Treatment of iatrogenic hyperadrenocorticism should include a change to an oral, short-acting steroid such as prednisone or prednisolone. Gradually, the steroid dose is decreased from ~1 mg/kg to 0.5 mg/kg throughout several weeks and then tapered to an alternate-day schedule until the adrenal glands can respond to ACTH stimulation. Monthly ACTH stimulation tests may be performed to determine when steroid treatment can be discontinued.
Surgical removal of unilateral adrenal adenomas or adenocarcinomas may be indicated in some cases; however, surgical and anesthetic complications (eg, hypotension) may develop secondary to hypoadrenocorticism, which occurs immediately after surgical removal of the tumor. Median survival for dogs with carcinomas treated with surgical excision was 778 days. The metastatic rate was 5% at time of surgery and 14% longterm. With unilateral adrenalectomies, mortality within 1 month after surgery was 14%–60%; overall rate for cure for adrenal tumors was ~50%. Medical treatment of adrenal tumors is difficult because they tend to be resistant to the effects of mitotane. Adrenal tumors are relatively resistant to mitotane; dogs require as much as four times the dose of mitotane to respond, and clinical response tends to be less favorable.
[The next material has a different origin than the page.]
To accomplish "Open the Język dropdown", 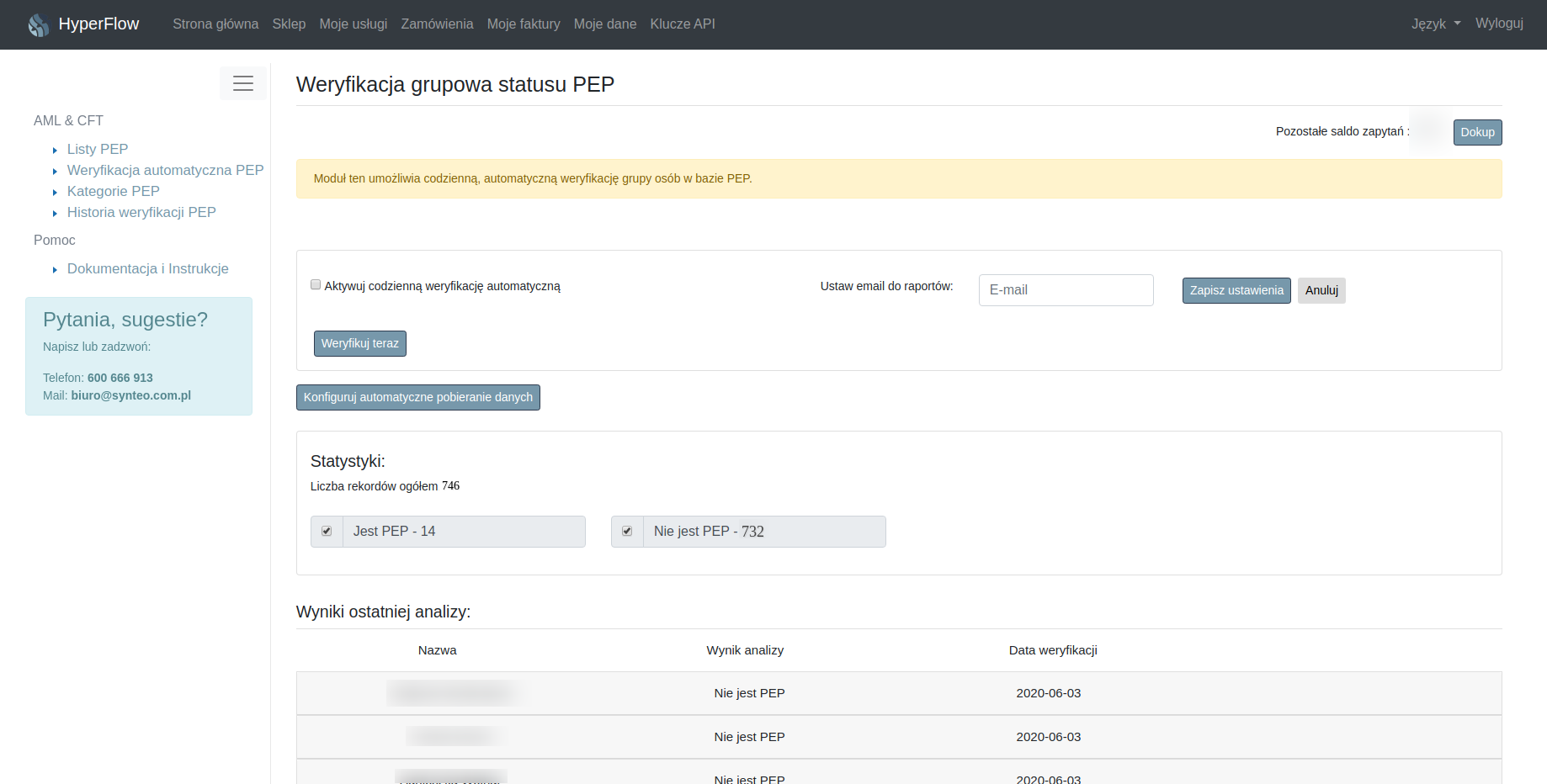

Finally, if the dog is showing neurologic signs (eg, anorexia, stupor, or seizures) and a large pituitary tumor (macroadenoma) is identified, radiation therapy of the pituitary gland is indicated. Newer types of radiation therapy (cyberknife, gamma knife) may prove to be superior to previously available modalities and can treat pituitary tumors in < 3 days with minimal adverse effects. Results of radiation therapy in dogs show that this is an effective method of treatment with low morbidity; however, it may take several months for the signs of PDH to subside. These dogs do well longterm, however, because the primary disease process (pituitary tumor) has been addressed. Hypophysectomy is available on a limited basis and has many advantages over conventional therapies, such as rapid reversal of clinical signs and excellent prognosis. Side effects of hypophysectomy can include transient diabetes insipidus, infection, and complications arising from rapid reversal of the hyperadrenocorticism.
Prognosis of dogs with PDH has been estimated to be ~2 years with or without medical therapy. Radiation treatment of pituitary tumors causing PDH or hypophysectomies is associated with a relatively good longterm prognosis (2–5 years). Prognosis of dogs with unilateral adrenalectomy was 18 months.